Incredibly, very few people know how to do things. In addition, many of us do not even know that different people work and execute things differently. Too many people work in ways that are not their own, and that guarantees a null performance and performance.

For knowledge workers, asking “how do I perform?” Could be more important than asking “what are my strengths?”.

Like our own strengths, the way each one performs is unique. This is a personality fact, be it of birth or upbringing. The personality is a natural fact and this obviously is formed long before the person goes to work or perform the task. And how a person performs is given to us, just as in what the person is good or not. The way a person develops can be slightly modified, but it is not very likely that he can change it completely. And, certainly, it is not very easy.

Just as people achieve the results thanks to what they do well, they also achieve those results by working in the way they do best. A few common personality traits usually determine how a person performs.

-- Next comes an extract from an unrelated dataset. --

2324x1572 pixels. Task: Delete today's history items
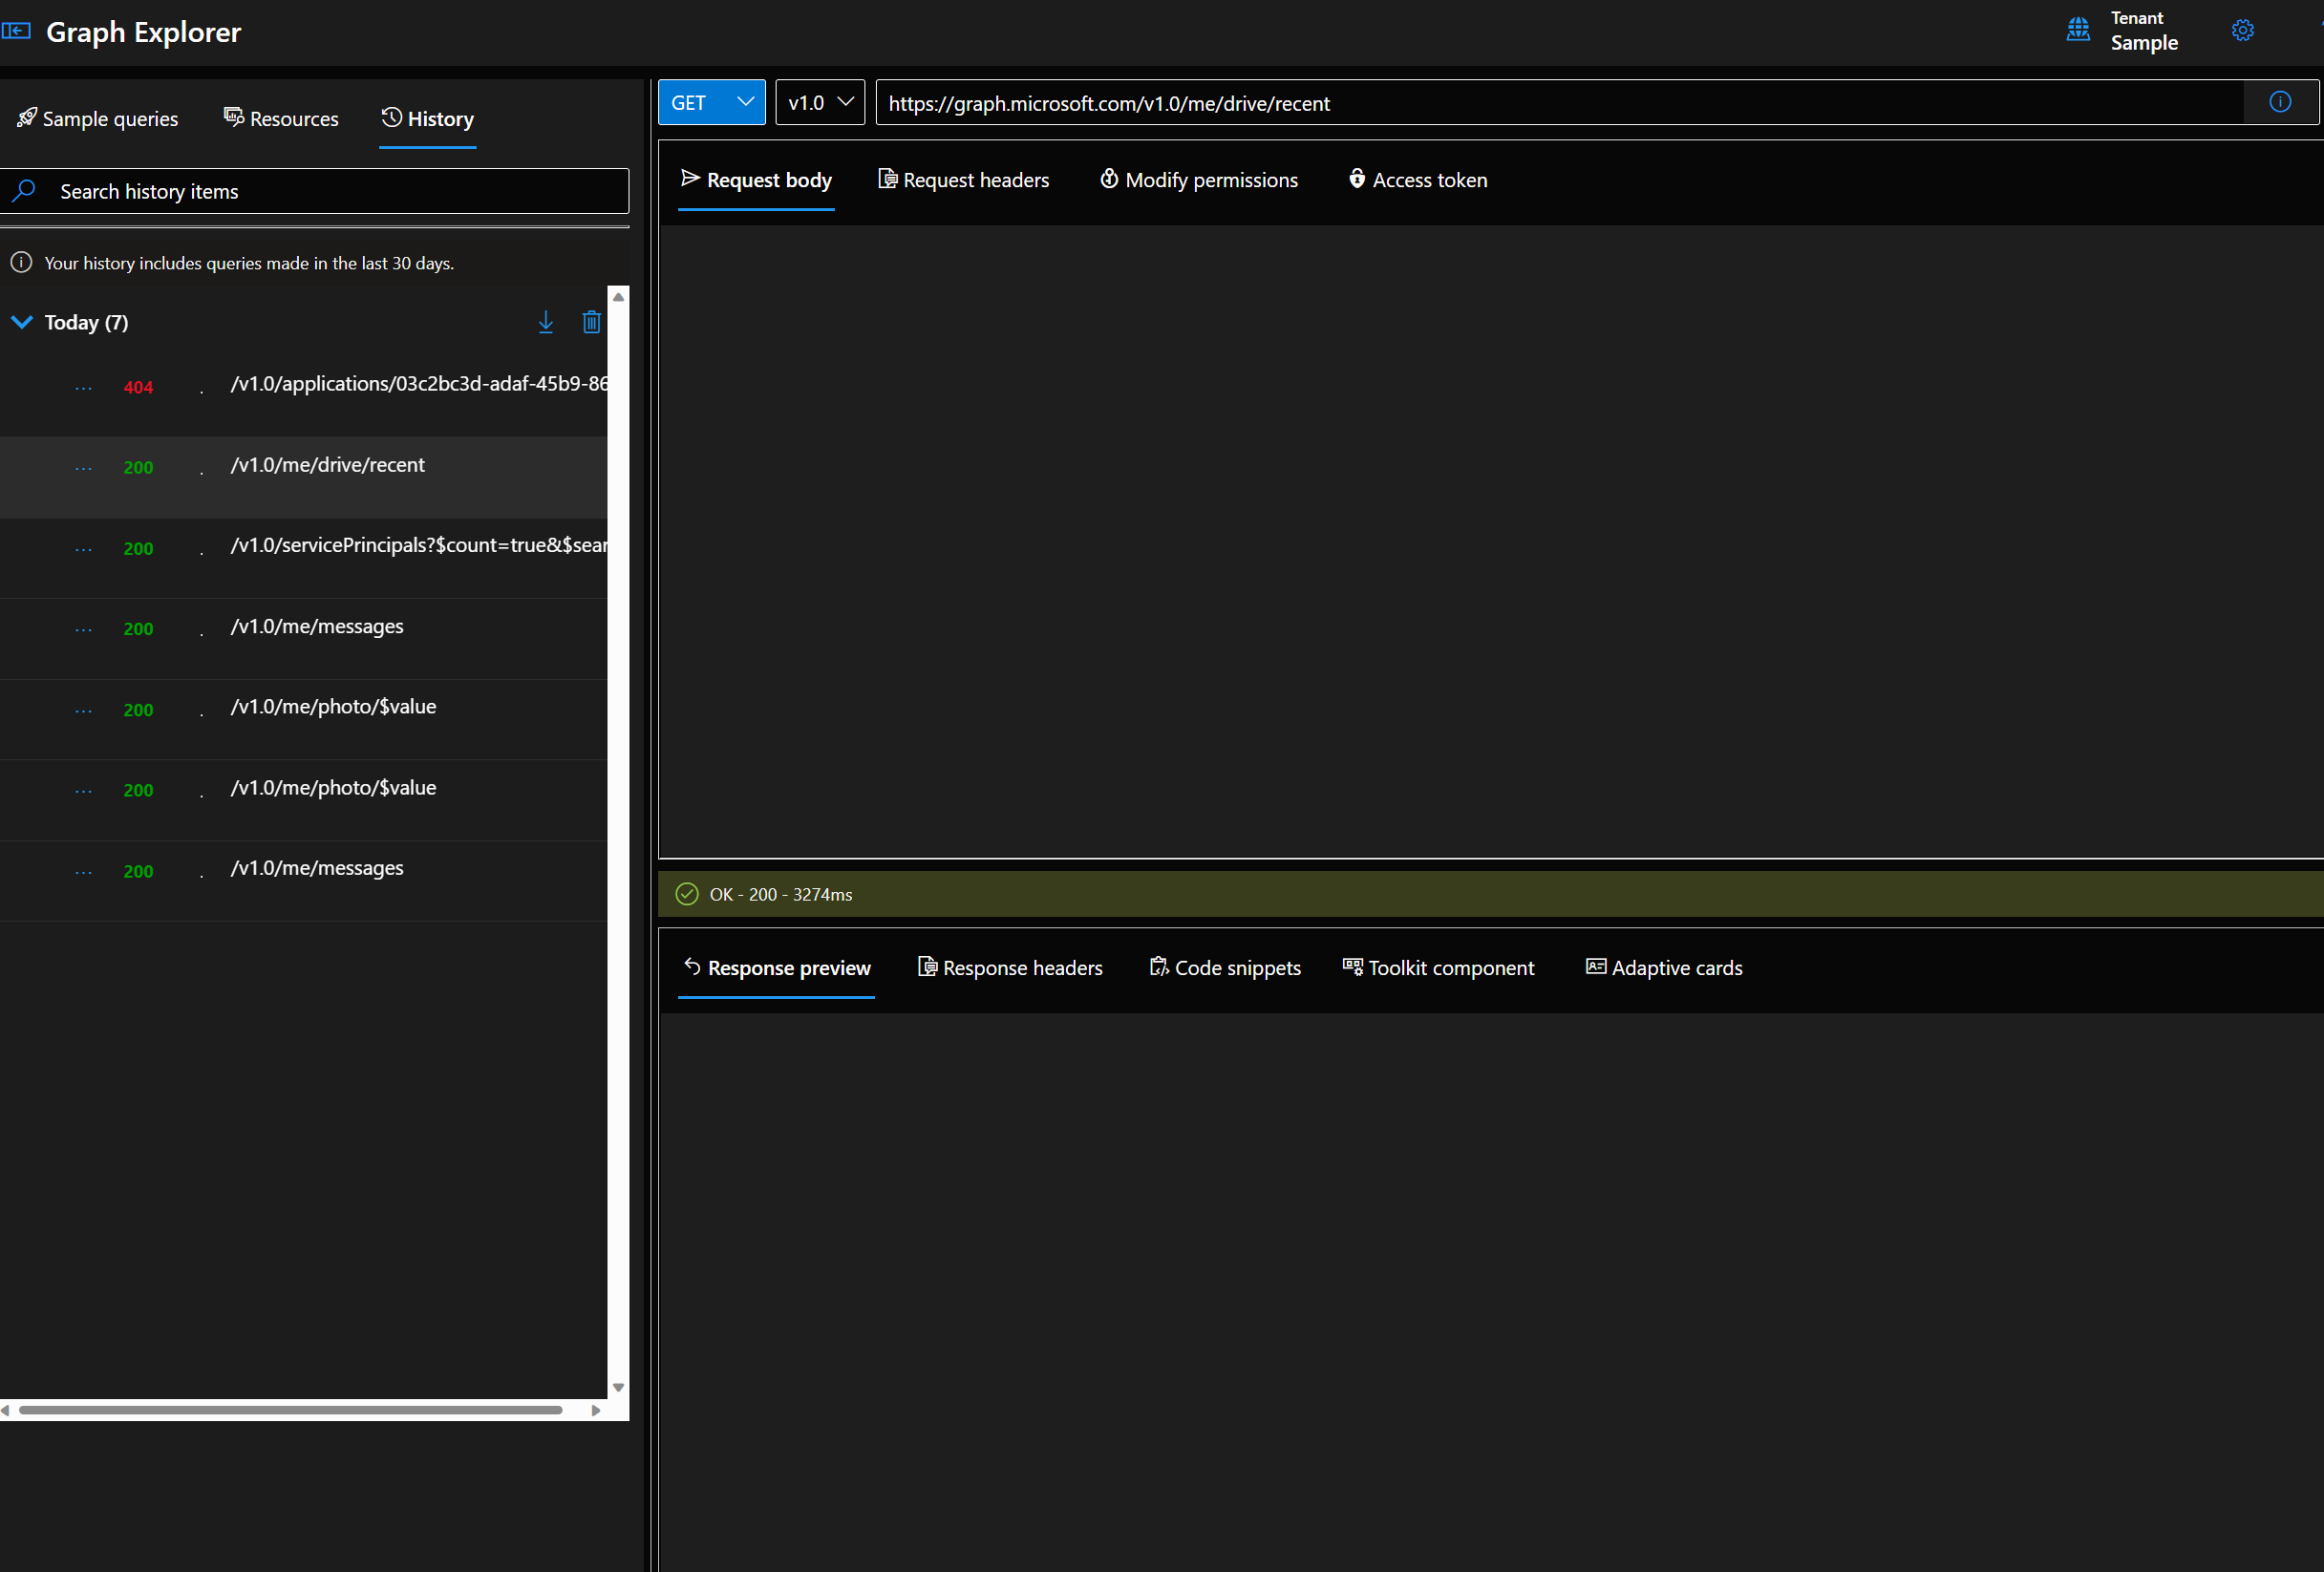tap(591, 322)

The first thing we should know is if you are a reader or like to listen. Very few people even know that people can be readers or listeners, and that rarely people are of these two types at the same time. Even very few know which of these two typologies they are. But some examples could show us how much harm it makes us to ignore this:

When Dwight Eisenhower was supreme commander of the allied forces in Europe, he was the most loved by the press. His press conferences were very famous for his style; General Eisenhower showed total control over any question he was asked, and he described any situation and explained any policy in two or three elegant and beautifully polished sentences. 10 years later, the same journalists who had admired President Eisenhower now had it in open disdain. He never responded directly but changed the subject and ended up mumbling about something else. And they constantly ridiculed him for massacring the English language in incoherent answers and grammatically flawed.

Eisenhower apparently did not know that he was a reader, not a listener. When he was the supreme commander in Europe, his assistants made sure that each press question was presented written at least half an hour before the conference began. Then, Eisenhower was in total control. When he was elected president, he was succeeding two listeners, Franklin D. Roosevelt and Harry Truman. These two men knew that they themselves were listeners and both enjoyed open press conferences, with impromptu questions. Eisenhower may have felt that he could do what his two predecessors had accomplished. As a result, he never heard the questions that journalists asked him. And Eisenhower is not even the most extreme example of a non-listener.

A few years later, Lyndon Johnson destroyed his presidency, in large part, because he did not know that he was a listener. His predecessor, John Kennedy, was a reader who had assembled a group of writers as his assistants, making sure they wrote for him before even discussing their memos in person. Johnson kept those people among his staff – and they kept writing. He, apparently, never understood a single word of what they wrote. And yet, as a senator, Johnson had been excellent; for parliamentarians must be, above all, listeners.

Few listeners can be converted, either by others or by themselves, into competent readers – and vice versa. The listener who tries to be a reader will suffer the fate of Lyndon Johnson, while the reader who tries to be a listener will suffer the fate of Dwight Eisenhower. They will not succeed or succeed.